• [TEXT]

AB,
So using this example to elaborate on my apparent fallacy,
In my original post, you imply that I jump from "deterministically driven" to the conclusion of "mindless robots". And you are correct in saying that this alone is not valid reasoning. As has been pointed out to me many times, everything we do is driven deterministically, but my conclusions lie in looking to the source of the deterministic events. In the physical model the cause of an event will be determined by previous physical events, which thus trace back ad infinitum through to the beginning of time. The big question lies in pondering the feasibility of how chains of pre determined physical events can define the apparent conscious control we perceive. This is a very big and complex topic. CS Lewis devotes a major part of his book "Miracles" on discussing this, and as I recall he leaves the reader to draw their own conclusions after presenting the evidence. My own reasoning lies in the comparison with robots, because in the physically deterministic model there is no means of internally defined control. Every event is pre determined according to the laws of physics, which are outside the control of any being. So is our conscious mind deluded into thinking it has control over itself? Or is there something else within the conscious mind which can facilitate control? If you assume that everything within us must comply with the current human knowledge of scientific discovery, the conclusion will probably be that we are deluded and our apparent control is "just the way it seems". But my mind concludes that our apparent freedom to choose is real, not an illusion.

• [DATA ROWS]
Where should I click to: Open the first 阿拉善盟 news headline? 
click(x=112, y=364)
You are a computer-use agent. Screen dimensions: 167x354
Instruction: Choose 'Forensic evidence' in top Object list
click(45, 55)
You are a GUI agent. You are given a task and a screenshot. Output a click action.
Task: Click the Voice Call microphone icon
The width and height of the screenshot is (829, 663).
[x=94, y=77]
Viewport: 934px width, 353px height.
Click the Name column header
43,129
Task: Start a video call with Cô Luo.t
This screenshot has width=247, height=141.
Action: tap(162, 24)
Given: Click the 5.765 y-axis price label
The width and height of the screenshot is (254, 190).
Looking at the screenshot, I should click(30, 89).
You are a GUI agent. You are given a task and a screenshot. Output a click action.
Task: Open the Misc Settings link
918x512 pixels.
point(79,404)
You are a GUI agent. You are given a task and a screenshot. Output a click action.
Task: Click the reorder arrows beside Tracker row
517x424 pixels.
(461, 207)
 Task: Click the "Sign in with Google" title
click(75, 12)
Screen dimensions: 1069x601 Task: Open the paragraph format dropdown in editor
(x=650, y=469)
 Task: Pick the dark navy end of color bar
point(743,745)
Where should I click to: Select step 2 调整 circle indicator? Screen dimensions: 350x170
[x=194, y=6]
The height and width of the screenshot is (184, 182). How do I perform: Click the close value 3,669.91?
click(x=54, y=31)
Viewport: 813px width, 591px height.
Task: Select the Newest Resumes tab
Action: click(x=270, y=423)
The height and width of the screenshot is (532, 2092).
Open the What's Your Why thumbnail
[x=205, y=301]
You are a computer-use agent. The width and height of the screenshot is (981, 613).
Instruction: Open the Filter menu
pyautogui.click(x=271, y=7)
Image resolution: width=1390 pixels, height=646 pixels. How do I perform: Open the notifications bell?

• [OBJECTIVE 1]
In the post on determinism and free will, which book by CS Lewis is said to devote a major part to this topic?
• [OBJECTIVE 2]
Carry on the post on determinism and free will, starting after its final sentence.

• [RESPONSE 1]
"Miracles"

• [RESPONSE 2]
AAAAAARRRRRRGGGGGGGGHHHHHHH!!!!!!!!!!
OK, I feel better now. Do you remember that I have explained to you several times now and veeeeery clearly that this issue
has nothing to do with the content of a particular claim? That is, the issue is to do with the structure of the argument
regardless of what that argument happens to be about.
What you have done here though is plunged straight back into the
content of a specific claim, which has no relevance whatever to the point being made.
The
argumentum ad consequentiam involves the general principle that the desirability or otherwise of an outcome tells you nothing about the truth or otherwise of its premise. It goes like this:
- If premise P is true, then outcome O will follow
- I don’t like outcome O
- Therefore P is not true
Can you see why that’s a very bad argument? OK then. Now let’s populate that with your example:
- If the premise “deterministic universe” is true, then “free" will would be illusory
- I don’t like the idea that “free” will is illusory
- Therefore the universe isn’t deterministic
Can you see why it’s
still a very bad argument, and thus that your contention isn’t just an “apparent” fallacy?
See, this actually has nothing at all to do with free will, robots or any other content. The fallacy is merely thinking that the desirability or otherwise of any proposition tells you something about its truth.
Surely it’s sunk in now hasn’t it?
Hasn’t it?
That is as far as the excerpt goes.